I am in Quartzsite, just east of the California border, and north of town about 9 miles in a BLM 14 day camping area.  I contacted some people I met three years ago at Alisa's wedding in Ventura who live in Quartzsite, and they have been very nice.  They took me out to a fish dinner at the local VFW last Friday night, and today Earl will take me on a tour of the desert in his ATV.  Then this coming Friday afternoon we will have a barbecue at their place, which is in a subdivision about 6 miles southwest of Quartzsite.

I might be in California next week, as it will be full Moon and I am only about 4 hours away from Los Angeles.  I could visit Errol and Mitzi in Long Beach and Joel in Hollywood.  Then I could go up to Ventura and see Aunt Vida and Linda.  It might also be fun to drive up to Ojai and check on Sylvia's place, and maybe try to contact Kirk and see Jan Smithers, the lady whose house I rewired and replumbed when I was there three years ago.

In March Jerry and I will be getting together somewhere for a week of observing.  He will drive down and we will camp with our telescopes in the desert, probably in Arizona or New Mexico, but possibly in Nevada.  It is still somewhat chilly in Nevada, but it would be a lot closer for Jerry, and probably darker. 

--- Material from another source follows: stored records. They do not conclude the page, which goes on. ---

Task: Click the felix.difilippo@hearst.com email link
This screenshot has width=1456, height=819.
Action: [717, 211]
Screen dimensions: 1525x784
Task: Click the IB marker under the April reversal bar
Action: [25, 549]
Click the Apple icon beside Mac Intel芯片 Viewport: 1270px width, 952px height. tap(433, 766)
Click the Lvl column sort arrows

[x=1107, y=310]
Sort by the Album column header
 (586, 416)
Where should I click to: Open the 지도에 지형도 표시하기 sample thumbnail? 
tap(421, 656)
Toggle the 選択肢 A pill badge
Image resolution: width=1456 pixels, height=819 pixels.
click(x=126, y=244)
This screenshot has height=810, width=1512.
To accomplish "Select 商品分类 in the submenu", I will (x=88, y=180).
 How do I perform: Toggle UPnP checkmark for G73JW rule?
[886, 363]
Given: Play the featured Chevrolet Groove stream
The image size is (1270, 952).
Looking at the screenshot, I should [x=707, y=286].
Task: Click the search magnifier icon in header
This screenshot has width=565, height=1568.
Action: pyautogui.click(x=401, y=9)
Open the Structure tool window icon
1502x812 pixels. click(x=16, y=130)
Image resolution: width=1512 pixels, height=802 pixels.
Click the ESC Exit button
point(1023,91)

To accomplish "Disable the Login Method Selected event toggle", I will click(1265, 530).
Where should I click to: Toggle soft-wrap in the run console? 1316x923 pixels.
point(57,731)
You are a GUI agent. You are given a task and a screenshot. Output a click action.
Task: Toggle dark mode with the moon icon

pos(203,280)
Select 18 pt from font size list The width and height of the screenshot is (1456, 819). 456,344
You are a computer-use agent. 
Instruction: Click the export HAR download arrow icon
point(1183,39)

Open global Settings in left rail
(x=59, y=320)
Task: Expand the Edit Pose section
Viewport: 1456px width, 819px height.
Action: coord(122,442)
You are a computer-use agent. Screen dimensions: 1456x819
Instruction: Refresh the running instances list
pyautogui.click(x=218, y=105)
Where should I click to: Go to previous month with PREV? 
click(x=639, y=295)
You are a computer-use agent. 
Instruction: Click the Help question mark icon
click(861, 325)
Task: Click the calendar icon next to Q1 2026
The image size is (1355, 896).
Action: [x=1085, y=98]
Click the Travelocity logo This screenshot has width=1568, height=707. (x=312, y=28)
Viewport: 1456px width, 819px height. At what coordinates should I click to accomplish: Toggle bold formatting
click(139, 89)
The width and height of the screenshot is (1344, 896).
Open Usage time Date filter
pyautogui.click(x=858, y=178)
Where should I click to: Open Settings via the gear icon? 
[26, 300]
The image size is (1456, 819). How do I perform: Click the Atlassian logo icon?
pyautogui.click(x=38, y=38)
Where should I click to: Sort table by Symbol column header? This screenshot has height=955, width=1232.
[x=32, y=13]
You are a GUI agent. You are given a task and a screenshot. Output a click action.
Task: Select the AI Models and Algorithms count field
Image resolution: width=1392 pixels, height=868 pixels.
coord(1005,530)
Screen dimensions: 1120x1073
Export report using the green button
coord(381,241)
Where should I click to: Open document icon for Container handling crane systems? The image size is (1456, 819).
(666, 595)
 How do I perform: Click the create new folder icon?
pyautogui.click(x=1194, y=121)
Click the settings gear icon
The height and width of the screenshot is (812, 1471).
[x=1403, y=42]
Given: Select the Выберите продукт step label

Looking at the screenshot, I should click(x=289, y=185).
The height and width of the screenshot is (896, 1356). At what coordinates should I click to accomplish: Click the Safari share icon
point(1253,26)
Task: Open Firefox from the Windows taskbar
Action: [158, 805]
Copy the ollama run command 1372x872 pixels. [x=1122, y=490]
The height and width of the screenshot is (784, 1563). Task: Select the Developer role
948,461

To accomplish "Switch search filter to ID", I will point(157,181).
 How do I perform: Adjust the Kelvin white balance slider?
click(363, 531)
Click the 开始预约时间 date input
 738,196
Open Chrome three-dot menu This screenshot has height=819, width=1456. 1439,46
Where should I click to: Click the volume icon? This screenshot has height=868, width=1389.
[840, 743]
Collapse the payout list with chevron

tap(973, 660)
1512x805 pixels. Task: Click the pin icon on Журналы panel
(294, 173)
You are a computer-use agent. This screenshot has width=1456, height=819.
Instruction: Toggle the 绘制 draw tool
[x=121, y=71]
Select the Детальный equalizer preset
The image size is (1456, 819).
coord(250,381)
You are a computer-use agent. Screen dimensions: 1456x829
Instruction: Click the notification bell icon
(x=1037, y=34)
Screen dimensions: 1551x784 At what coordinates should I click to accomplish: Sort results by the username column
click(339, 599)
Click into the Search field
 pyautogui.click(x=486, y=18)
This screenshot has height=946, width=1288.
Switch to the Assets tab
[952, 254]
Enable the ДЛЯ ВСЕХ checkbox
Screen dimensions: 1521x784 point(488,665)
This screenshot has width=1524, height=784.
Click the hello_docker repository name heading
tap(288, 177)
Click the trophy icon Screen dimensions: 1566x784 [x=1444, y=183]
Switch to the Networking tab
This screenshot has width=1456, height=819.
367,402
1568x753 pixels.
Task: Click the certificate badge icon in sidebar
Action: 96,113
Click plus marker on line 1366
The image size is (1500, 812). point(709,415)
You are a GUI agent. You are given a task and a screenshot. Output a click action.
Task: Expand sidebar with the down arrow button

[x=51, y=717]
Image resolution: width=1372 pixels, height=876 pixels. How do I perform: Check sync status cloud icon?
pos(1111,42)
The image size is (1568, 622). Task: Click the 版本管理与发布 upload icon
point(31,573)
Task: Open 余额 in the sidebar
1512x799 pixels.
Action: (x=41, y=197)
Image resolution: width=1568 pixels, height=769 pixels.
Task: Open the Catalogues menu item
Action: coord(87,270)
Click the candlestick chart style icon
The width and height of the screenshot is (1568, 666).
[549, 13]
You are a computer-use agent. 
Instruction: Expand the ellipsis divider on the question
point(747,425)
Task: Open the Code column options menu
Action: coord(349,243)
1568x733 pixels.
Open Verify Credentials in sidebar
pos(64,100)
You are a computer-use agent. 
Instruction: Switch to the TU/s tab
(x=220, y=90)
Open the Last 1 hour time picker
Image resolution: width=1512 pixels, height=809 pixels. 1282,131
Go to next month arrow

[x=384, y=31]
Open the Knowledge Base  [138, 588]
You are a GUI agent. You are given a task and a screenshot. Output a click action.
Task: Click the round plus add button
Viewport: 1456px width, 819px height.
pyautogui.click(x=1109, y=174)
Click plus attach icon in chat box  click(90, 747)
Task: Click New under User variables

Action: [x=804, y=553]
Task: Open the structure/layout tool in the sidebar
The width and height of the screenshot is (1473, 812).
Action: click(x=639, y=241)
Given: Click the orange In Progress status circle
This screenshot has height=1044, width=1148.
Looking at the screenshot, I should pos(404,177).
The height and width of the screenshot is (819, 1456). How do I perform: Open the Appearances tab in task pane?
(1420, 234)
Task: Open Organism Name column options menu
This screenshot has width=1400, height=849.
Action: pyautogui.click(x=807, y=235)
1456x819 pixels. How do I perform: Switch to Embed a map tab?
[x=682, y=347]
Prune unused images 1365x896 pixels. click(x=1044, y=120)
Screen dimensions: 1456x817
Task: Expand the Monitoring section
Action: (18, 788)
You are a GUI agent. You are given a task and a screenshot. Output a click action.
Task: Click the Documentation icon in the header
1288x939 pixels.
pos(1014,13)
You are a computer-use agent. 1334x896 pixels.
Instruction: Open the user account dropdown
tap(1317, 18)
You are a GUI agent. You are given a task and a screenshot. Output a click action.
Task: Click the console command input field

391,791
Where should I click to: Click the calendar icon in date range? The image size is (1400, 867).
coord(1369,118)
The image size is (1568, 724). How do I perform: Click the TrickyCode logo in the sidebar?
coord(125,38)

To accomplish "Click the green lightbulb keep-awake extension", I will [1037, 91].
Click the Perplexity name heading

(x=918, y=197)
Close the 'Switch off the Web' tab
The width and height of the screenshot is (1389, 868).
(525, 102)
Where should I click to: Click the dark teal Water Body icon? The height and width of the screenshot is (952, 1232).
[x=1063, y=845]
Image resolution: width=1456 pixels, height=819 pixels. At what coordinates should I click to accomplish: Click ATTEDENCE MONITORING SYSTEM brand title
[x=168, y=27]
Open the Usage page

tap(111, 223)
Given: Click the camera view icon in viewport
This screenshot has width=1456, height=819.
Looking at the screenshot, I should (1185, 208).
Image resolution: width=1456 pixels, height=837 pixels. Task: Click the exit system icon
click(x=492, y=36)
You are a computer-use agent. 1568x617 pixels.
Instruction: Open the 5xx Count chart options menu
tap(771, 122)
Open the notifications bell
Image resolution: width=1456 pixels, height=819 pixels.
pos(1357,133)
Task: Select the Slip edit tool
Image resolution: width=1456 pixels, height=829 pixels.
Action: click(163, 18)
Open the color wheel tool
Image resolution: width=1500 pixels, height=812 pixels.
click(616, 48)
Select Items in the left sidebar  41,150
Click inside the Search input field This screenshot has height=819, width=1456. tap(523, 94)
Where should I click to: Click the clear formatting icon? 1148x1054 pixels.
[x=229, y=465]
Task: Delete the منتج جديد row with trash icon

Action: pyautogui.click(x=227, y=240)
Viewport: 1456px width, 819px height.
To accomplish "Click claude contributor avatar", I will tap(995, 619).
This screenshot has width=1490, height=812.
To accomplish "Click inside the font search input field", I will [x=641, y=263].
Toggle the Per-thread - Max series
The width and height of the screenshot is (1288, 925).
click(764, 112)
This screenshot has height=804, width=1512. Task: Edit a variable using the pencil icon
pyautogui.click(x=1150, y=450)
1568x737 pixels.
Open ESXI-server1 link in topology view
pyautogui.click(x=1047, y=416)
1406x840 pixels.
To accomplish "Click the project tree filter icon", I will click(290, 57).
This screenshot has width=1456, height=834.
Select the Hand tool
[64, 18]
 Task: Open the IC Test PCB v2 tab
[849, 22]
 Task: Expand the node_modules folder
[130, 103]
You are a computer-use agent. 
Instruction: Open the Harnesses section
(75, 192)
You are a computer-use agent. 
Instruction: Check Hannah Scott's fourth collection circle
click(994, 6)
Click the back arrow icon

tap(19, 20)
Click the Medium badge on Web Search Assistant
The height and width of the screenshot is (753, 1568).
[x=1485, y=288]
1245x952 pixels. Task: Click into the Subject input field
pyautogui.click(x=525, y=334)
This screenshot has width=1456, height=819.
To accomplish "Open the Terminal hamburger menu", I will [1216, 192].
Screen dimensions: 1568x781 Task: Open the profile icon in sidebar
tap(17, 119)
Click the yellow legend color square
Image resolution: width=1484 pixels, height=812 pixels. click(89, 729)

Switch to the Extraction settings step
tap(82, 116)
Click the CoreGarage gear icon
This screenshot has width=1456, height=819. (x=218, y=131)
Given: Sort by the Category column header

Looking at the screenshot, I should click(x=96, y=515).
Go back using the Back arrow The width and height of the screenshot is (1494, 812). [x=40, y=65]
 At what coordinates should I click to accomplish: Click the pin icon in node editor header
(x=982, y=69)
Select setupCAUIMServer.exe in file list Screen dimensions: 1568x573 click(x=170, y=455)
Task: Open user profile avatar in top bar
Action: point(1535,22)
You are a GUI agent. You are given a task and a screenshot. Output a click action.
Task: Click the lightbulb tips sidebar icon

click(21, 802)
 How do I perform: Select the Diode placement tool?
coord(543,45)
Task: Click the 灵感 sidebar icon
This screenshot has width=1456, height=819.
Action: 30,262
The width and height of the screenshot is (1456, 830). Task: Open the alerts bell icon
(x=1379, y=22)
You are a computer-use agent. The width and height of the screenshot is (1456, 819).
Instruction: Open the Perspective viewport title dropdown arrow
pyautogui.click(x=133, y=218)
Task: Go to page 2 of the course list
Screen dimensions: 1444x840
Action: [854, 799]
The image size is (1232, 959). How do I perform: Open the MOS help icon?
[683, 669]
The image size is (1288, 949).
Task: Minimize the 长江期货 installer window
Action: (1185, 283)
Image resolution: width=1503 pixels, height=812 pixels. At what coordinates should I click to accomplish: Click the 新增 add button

I don't mind temperatures around 40 at night, or even a little lower.  Right now in Quartzsite it has been getting into the low 80's during the day and the high 40's at night.  That is almost a little too warm for me, as my sleeping bag is too well insulated for that, and I have to go around without a shirt when I am in my tent during the day working.

My astronomy skills are progressing slowly, and each night I learn something new about my system.  I have gathered a few science images, but haven't reduced the data yet.  I am trying to work out a schedule where I can teach my online class during the day and observe in the early morning.  I go to bed at around 8 PM and get up at 2 AM.  That gives me about 4 solid hours of observing before it gets too light, and then I can fix my breakfast and take a walk in the desert while eating.  I wouldn't say the system is fully operational yet, but it is getting closer.  I hope to have everything working smoothly by the time Jerry and I observe together.

You can read about some of my other experiences on my website,  I put edited copies of email correspondence up there in several blogs, depending on if they are camping related or astronomy related.  Mostly I am too busy with my classes to do much extra besides eating and sleeping and observing. 

I have gotten my video gear out to see how my new slider works, but I need an adapter to get the camera connected to the slider plate.  I have been taking pictures with my camera phone when I walk in the morning, and sometimes when there is a particularly nice sunset.  I will post some of those on my blog when I can get free wifi somewhere.  I have to be pretty careful with my data allotment, especially since my connection was lousy in the last place I camped and it ate enormous amounts of data in retries.